Remote Flexibility, the New Normal

Written by Di Princell

January 20, 2022

The word remote is such a lonely word, bringing up images of an isolated cabin in the woods, hungry wolves prowling about, and potentially a shortage of food and supplies. Today’s remote office/branch office (ROBO) is often the polar opposite of the Hansel and Gretel version. ROBO is usually set up in the employee’s house often located in a separate town, state, or country from the company’s main office.

Last week, 60 Minutes reported in a segment called The Big Quit, that pre-pandemic, 1 in 67 jobs was remote, whereas today, 1 in 7 jobs is remote, an astounding increase.

One of the antonyms for the word remote is cozy.
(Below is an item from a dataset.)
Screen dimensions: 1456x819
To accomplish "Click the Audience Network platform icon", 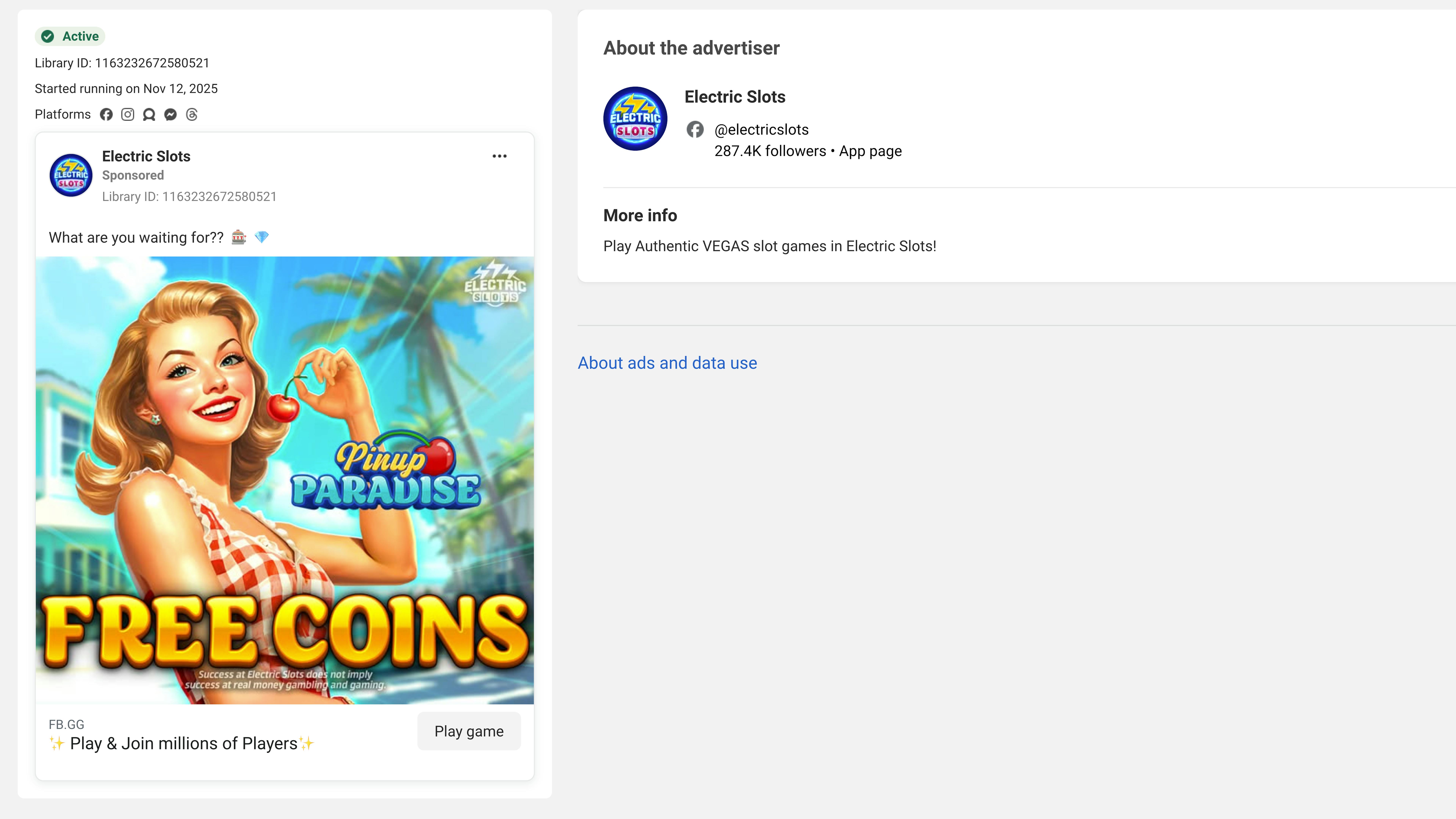I will [x=149, y=115].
According to the Work From Home Guide by Wrike, a proper Remote Office has 15 cozy ingredients:

  1. Identify and create your ideal workspace
  2. Get the right work from home equipment
  3. Choose the right lighting
  4. Temperature control
  5. Pay attention to your health
  6. Stock up on office supplies
  7. Keep plants
  8. Let the music play
  9. Keep inspiration close by
  10. Store your professional work documents separately
  11. Choose colors separately
  12. Stay well-nourished
  13. Get dressed
  14. Keep breaks short and sweet
  15. Track time

As reported in the Big Quit, workers are burned out, and as a result, are seeking balance, autonomy, control, and flexibility in their homelife/jobs as the new normal, one that is not going away. Hiring signs flourish across the U.S., offering higher pay, better benefits, signing bonuses, moving expenses, paying for education, and remote work. Working from home increases spendable income by decreasing daily expenses like gas and childcare; it also eliminates commuting stress and confining work hours. Customizing a workspace to meet individual physical and emotional needs, contributes to enhanced feelings of wellness. Special needs workers, once restricted in a defined workspace, are finally liberated. Wellness, independence, contentment, inclusivity, and higher productivity are some of the byproducts of a well-managed remote space.  
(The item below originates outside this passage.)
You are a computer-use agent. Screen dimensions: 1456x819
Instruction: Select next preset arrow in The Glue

Working remotely lowers overhead for employers which is critical for many during the Covid crisis, and as the quit rate soars and workers seek flexibility, a home office opens the door to a larger talent pool. The Big Quit reported that workers are 2 1/2 times more likely to apply for a remote job. Wrike’s research shows that remote workers are 20-25% more productive than their counterparts due to reduced social distractions and the ability to take breaks whenever; motivation, performance, and creativity soar. Providing workers with the necessary technology, boundaries, expectations, goals, and policies to be successful is a sure way to increase productivity, the backbone of a home office.

Rick Fiorito, COO of RIBBIT, a data analytics company, believes that “We have passed the point that the Pros of a remote workforce – bigger talent pool, office related cost savings, higher morale, lower turnover, increased productivity – significantly outweighs the Cons – reduced oversight, lack of the human face to face element, added investment in IT/data security/communications. Companies like RIBBIT, committed to leveraging the enhanced information/communication technologies and performance management tools developed over the last few years, will be the ones with the most productive and happy work forces in their industries!”